Excerpted text: Begin

Thoughts on the threshold of thirty
Jul. 14th, 2013 09:48 pmThere are times, like yesterday, when I find myself idly leafing through pictures of you. And I get to some of the pictures from a few years back, and I look at them and think "My God, she was so young." And I am confused because I don't remember you ever being that young. You had always been so mature and confident and.... not this girl I'm looking at. I can see you in her, though, and I marvel at what she will one day become. It's like cupping a seed in the palm of your hand and seeing the flower curled up inside it, waiting. --
cyrano
It seems almost a self-congratulatory point to start at, but my friend's comment frankly captures my own sentiments, too. I've long since come to terms with the fact that my present self, while seeming confident and collected and smart, will seem painfully out of touch and naive five years from now. But it's also nice to think that in those five years I'll have grown enough to feel that way about my consciousness now.
For a long time (so long that I can't even remember where I first read it), my favorite metaphor for the aging process has been that of the Matryoshka doll - each year adding another layer, but all of the previous layers still contained within. And while that still seems accurate, if somewhat imprecise, I find myself wondering if it's more along the lines of a continuum - where future versions of yourself exist, and perhaps even have an effect on, your current self, just as your past ones do.
Bah. This is what I get for waiting until 10:30 the night before my birthday to finally try to write a post. Metaphysical musings that probably don't make much sense. Perhaps I'd best stick to the 'past in review' model, then.

Excerpted text: End

◆ Exercise set
a - Decide whether each statement agrees with the blog post. Answer yes or no for (i), (ii), and (iii), quoting the exact words that settle each one. (i) The writer's favorite metaphor for aging is the Matryoshka doll. (ii) The writer started the post on the morning of the birthday. (iii) The friend's comment likens the old pictures to holding a seed.
b - Return the part of the blog post between "Bah. This is" and "review' model, then.", inclusive.
c - Put this sentence from the blog post into Spanish: "I can see you in her, though, and I marvel at what she will one day become."
Use only the blog post to respond.

Input data: Begin

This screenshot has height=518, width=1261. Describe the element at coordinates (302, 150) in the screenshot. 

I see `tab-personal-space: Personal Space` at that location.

Input data: End

◆ Answers
a -
(i) Yes: "my favorite metaphor for the aging process has been that of the Matryoshka doll"
(ii) No: "waiting until 10:30 the night before my birthday to finally try to write a post"
(iii) Yes: "It's like cupping a seed in the palm of your hand and seeing the flower curled up inside it, waiting."

b -
Bah. This is what I get for waiting until 10:30 the night before my birthday to finally try to write a post. Metaphysical musings that probably don't make much sense. Perhaps I'd best stick to the 'past in review' model, then.

c - Sin embargo, puedo verte en ella, y me maravillo de lo que algún día llegará a ser.